Instructions to follow. In the data, extract each line that holds the string "agent".

Entries shown.
■ ■ ■ ■

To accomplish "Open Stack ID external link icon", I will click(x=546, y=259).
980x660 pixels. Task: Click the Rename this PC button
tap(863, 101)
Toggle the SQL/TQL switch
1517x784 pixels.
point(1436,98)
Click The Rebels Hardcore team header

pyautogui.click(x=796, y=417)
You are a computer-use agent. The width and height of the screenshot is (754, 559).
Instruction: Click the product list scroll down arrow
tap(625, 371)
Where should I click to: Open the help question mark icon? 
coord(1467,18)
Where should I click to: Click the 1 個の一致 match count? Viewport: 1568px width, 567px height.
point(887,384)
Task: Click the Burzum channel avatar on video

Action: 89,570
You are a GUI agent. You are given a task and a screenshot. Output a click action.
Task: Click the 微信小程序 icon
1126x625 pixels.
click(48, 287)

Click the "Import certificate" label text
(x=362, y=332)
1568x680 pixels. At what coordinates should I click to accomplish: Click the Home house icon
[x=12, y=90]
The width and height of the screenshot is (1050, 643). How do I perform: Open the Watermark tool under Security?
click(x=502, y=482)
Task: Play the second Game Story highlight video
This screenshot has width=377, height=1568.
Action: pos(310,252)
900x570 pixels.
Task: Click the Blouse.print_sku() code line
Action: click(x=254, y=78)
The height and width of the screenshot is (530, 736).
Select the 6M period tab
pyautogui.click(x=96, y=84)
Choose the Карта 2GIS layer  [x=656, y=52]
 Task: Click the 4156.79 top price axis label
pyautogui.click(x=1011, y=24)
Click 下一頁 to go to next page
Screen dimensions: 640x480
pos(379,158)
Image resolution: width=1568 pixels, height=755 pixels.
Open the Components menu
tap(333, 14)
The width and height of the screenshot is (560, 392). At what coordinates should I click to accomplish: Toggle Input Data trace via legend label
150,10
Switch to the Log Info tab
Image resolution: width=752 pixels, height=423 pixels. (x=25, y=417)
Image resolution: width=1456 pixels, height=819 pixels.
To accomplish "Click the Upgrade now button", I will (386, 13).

■ ■ ■ ■

Problem solution.
You are a computer-use agent. The width and height of the screenshot is (754, 559).
You are a GUI agent. You are given a task and a screenshot. Output a click action.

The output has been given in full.